Geef alle regels hieronder letterlijk en ongewijzigd terug.

╭──

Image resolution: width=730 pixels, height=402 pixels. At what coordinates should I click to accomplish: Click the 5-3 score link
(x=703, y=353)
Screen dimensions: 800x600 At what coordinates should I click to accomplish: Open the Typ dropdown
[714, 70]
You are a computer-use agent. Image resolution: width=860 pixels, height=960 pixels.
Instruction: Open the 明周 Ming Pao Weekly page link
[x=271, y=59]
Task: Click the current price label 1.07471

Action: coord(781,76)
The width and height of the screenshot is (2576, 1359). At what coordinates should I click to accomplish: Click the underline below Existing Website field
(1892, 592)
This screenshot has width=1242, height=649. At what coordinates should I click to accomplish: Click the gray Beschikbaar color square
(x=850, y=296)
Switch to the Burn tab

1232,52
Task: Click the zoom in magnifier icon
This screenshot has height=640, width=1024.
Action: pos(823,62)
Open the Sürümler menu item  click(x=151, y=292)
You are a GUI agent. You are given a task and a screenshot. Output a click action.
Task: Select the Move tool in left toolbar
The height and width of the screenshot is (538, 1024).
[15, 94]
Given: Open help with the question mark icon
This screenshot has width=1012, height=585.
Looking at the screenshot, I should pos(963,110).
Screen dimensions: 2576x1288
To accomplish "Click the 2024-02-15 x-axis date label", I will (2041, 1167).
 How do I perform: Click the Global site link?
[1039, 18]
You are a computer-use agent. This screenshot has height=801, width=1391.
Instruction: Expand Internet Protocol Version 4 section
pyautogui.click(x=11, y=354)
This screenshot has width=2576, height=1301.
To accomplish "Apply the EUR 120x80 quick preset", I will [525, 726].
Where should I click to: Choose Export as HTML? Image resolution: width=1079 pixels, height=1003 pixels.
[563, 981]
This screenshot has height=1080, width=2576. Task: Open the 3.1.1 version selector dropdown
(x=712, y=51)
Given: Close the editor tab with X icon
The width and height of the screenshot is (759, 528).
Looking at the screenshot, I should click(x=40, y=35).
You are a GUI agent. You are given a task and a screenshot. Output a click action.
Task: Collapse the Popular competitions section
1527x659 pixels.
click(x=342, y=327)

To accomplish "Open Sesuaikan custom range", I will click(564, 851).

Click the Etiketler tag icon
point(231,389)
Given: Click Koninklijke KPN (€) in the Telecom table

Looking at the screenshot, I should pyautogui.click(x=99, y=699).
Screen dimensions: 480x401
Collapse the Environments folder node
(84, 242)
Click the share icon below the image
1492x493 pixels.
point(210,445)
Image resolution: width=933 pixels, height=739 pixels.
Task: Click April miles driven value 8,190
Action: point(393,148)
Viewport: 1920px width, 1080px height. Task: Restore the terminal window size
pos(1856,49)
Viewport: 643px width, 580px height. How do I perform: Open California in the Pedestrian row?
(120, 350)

╰──

### Schriftelijk antwoord
Image resolution: width=730 pixels, height=402 pixels. At what coordinates should I click to accomplish: Click the 5-3 score link
(x=703, y=353)
Screen dimensions: 800x600 At what coordinates should I click to accomplish: Open the Typ dropdown
[714, 70]
You are a computer-use agent. Image resolution: width=860 pixels, height=960 pixels.
Instruction: Open the 明周 Ming Pao Weekly page link
[x=271, y=59]
Task: Click the current price label 1.07471

Action: coord(781,76)
The width and height of the screenshot is (2576, 1359). At what coordinates should I click to accomplish: Click the underline below Existing Website field
(1892, 592)
This screenshot has width=1242, height=649. At what coordinates should I click to accomplish: Click the gray Beschikbaar color square
(x=850, y=296)
Switch to the Burn tab

1232,52
Task: Click the zoom in magnifier icon
This screenshot has height=640, width=1024.
Action: pos(823,62)
Open the Sürümler menu item  click(x=151, y=292)
You are a GUI agent. You are given a task and a screenshot. Output a click action.
Task: Select the Move tool in left toolbar
The height and width of the screenshot is (538, 1024).
[15, 94]
Given: Open help with the question mark icon
This screenshot has width=1012, height=585.
Looking at the screenshot, I should pos(963,110).
Screen dimensions: 2576x1288
To accomplish "Click the 2024-02-15 x-axis date label", I will (2041, 1167).
 How do I perform: Click the Global site link?
[1039, 18]
You are a computer-use agent. This screenshot has height=801, width=1391.
Instruction: Expand Internet Protocol Version 4 section
pyautogui.click(x=11, y=354)
This screenshot has width=2576, height=1301.
To accomplish "Apply the EUR 120x80 quick preset", I will [525, 726].
Where should I click to: Choose Export as HTML? Image resolution: width=1079 pixels, height=1003 pixels.
[563, 981]
This screenshot has height=1080, width=2576. Task: Open the 3.1.1 version selector dropdown
(x=712, y=51)
Given: Close the editor tab with X icon
The width and height of the screenshot is (759, 528).
Looking at the screenshot, I should click(x=40, y=35).
You are a GUI agent. You are given a task and a screenshot. Output a click action.
Task: Collapse the Popular competitions section
1527x659 pixels.
click(x=342, y=327)

To accomplish "Open Sesuaikan custom range", I will click(564, 851).

Click the Etiketler tag icon
point(231,389)
Given: Click Koninklijke KPN (€) in the Telecom table

Looking at the screenshot, I should pyautogui.click(x=99, y=699).
Screen dimensions: 480x401
Collapse the Environments folder node
(84, 242)
Click the share icon below the image
1492x493 pixels.
point(210,445)
Image resolution: width=933 pixels, height=739 pixels.
Task: Click April miles driven value 8,190
Action: point(393,148)
Viewport: 1920px width, 1080px height. Task: Restore the terminal window size
pos(1856,49)
Viewport: 643px width, 580px height. How do I perform: Open California in the Pedestrian row?
(120, 350)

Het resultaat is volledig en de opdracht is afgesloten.